→ WHAT TO DO:
Every record here must be set down once more, precisely as it reads.
========================
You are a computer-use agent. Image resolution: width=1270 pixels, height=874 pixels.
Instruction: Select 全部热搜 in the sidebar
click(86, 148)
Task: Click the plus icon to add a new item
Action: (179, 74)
========================
→ WRITTEN RESPONSE:
You are a computer-use agent. Image resolution: width=1270 pixels, height=874 pixels.
Instruction: Select 全部热搜 in the sidebar
click(86, 148)
Task: Click the plus icon to add a new item
Action: (179, 74)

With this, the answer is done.